• [What this task involves] Your task is to transcribe all the entries exactly, excluding pictures.
** Data for this exercise follows **
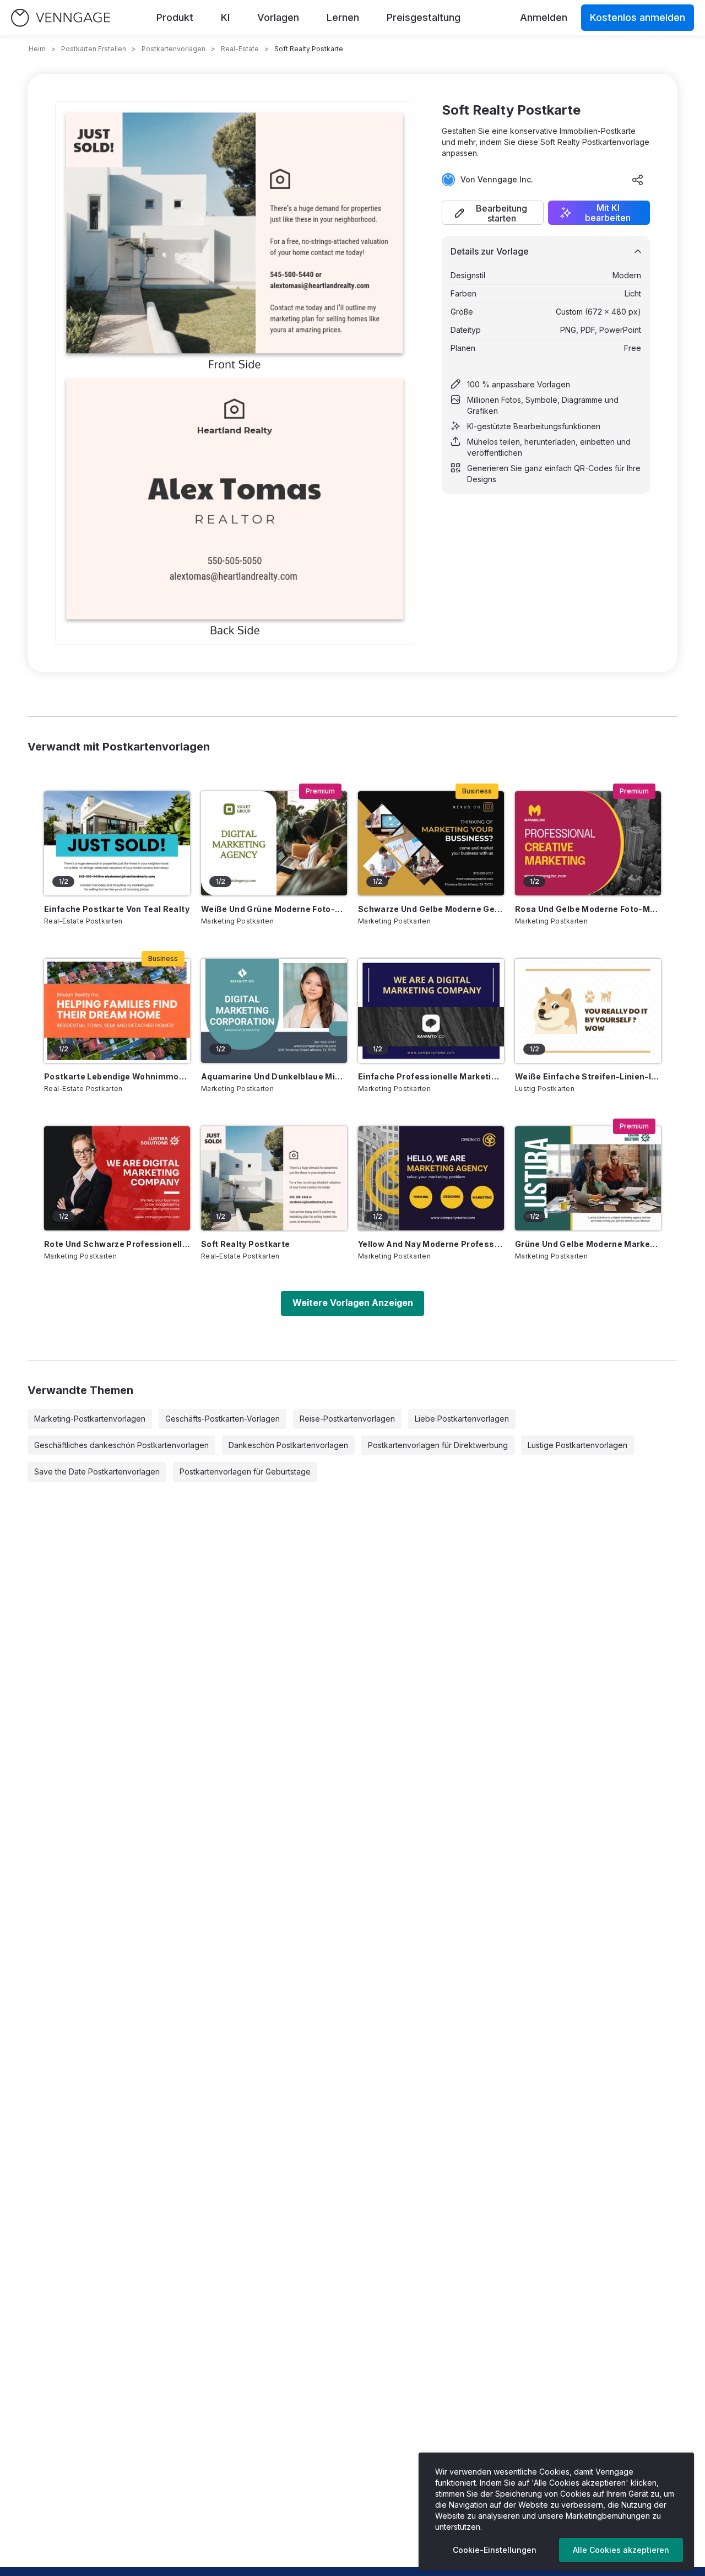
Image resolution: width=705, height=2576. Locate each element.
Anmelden (543, 17)
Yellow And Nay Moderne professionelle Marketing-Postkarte (431, 1244)
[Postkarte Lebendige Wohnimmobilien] (117, 1011)
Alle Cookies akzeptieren (621, 2550)
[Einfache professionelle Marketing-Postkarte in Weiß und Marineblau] (431, 1011)
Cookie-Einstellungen (494, 2550)
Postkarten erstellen (93, 49)
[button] (493, 213)
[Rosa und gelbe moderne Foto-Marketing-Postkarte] (588, 843)
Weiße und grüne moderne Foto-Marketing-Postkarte (274, 909)
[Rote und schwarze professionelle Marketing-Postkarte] (117, 1178)
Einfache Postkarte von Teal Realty (116, 909)
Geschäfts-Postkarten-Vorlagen (222, 1418)
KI (225, 17)
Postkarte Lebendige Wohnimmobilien (117, 1076)
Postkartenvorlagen (173, 49)
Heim (37, 49)
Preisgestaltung (423, 17)
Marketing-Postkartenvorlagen (89, 1418)
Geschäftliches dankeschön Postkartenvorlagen (121, 1445)
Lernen (343, 17)
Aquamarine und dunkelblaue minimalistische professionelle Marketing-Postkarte (274, 1076)
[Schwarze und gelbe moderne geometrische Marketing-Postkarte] (431, 843)
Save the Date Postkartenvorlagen (97, 1471)
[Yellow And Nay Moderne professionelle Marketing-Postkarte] (431, 1178)
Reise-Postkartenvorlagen (347, 1418)
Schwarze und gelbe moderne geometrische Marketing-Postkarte (431, 909)
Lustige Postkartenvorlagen (577, 1445)
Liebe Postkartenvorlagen (462, 1418)
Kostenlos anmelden (637, 17)
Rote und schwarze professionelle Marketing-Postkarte (117, 1244)
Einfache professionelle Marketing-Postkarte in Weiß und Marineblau (431, 1076)
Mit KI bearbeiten (608, 212)
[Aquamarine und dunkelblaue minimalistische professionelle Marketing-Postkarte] (274, 1011)
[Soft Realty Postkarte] (274, 1178)
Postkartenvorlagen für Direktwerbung (438, 1445)
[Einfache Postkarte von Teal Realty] (117, 843)
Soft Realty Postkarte (245, 1244)
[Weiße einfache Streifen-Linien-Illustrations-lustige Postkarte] (588, 1011)
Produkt (174, 17)
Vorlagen (278, 17)
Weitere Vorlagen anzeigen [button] (352, 1302)
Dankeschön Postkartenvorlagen (288, 1445)
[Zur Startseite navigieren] (60, 18)
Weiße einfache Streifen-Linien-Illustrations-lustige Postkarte (588, 1076)
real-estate (240, 49)
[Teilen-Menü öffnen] (638, 180)
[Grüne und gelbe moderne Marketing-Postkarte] (588, 1178)
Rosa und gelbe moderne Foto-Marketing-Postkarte (588, 909)
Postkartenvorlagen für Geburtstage (245, 1471)
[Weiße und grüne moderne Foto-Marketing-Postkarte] (274, 843)
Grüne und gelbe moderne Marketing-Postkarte (588, 1244)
** End of Data for this exercise **
• [Written response]
Image resolution: width=705, height=2576. Locate each element.
Anmelden (543, 17)
Yellow And Nay Moderne professionelle Marketing-Postkarte (431, 1244)
[Postkarte Lebendige Wohnimmobilien] (117, 1011)
Alle Cookies akzeptieren (621, 2550)
[Einfache professionelle Marketing-Postkarte in Weiß und Marineblau] (431, 1011)
Cookie-Einstellungen (494, 2550)
Postkarten erstellen (93, 49)
[button] (493, 213)
[Rosa und gelbe moderne Foto-Marketing-Postkarte] (588, 843)
Weiße und grüne moderne Foto-Marketing-Postkarte (274, 909)
[Rote und schwarze professionelle Marketing-Postkarte] (117, 1178)
Einfache Postkarte von Teal Realty (116, 909)
Geschäfts-Postkarten-Vorlagen (222, 1418)
KI (225, 17)
Postkarte Lebendige Wohnimmobilien (117, 1076)
Postkartenvorlagen (173, 49)
Heim (37, 49)
Preisgestaltung (423, 17)
Marketing-Postkartenvorlagen (89, 1418)
Geschäftliches dankeschön Postkartenvorlagen (121, 1445)
Lernen (343, 17)
Aquamarine und dunkelblaue minimalistische professionelle Marketing-Postkarte (274, 1076)
[Schwarze und gelbe moderne geometrische Marketing-Postkarte] (431, 843)
Save the Date Postkartenvorlagen (97, 1471)
[Yellow And Nay Moderne professionelle Marketing-Postkarte] (431, 1178)
Reise-Postkartenvorlagen (347, 1418)
Schwarze und gelbe moderne geometrische Marketing-Postkarte (431, 909)
Lustige Postkartenvorlagen (577, 1445)
Liebe Postkartenvorlagen (462, 1418)
Kostenlos anmelden (637, 17)
Rote und schwarze professionelle Marketing-Postkarte (117, 1244)
Einfache professionelle Marketing-Postkarte in Weiß und Marineblau (431, 1076)
Mit KI bearbeiten (608, 212)
[Aquamarine und dunkelblaue minimalistische professionelle Marketing-Postkarte] (274, 1011)
[Soft Realty Postkarte] (274, 1178)
Postkartenvorlagen für Direktwerbung (438, 1445)
[Einfache Postkarte von Teal Realty] (117, 843)
Soft Realty Postkarte (245, 1244)
[Weiße einfache Streifen-Linien-Illustrations-lustige Postkarte] (588, 1011)
Produkt (174, 17)
Vorlagen (278, 17)
Weitere Vorlagen anzeigen [button] (352, 1302)
Dankeschön Postkartenvorlagen (288, 1445)
[Zur Startseite navigieren] (60, 18)
Weiße einfache Streifen-Linien-Illustrations-lustige Postkarte (588, 1076)
real-estate (240, 49)
[Teilen-Menü öffnen] (638, 180)
[Grüne und gelbe moderne Marketing-Postkarte] (588, 1178)
Rosa und gelbe moderne Foto-Marketing-Postkarte (588, 909)
Postkartenvorlagen für Geburtstage (245, 1471)
[Weiße und grüne moderne Foto-Marketing-Postkarte] (274, 843)
Grüne und gelbe moderne Marketing-Postkarte (588, 1244)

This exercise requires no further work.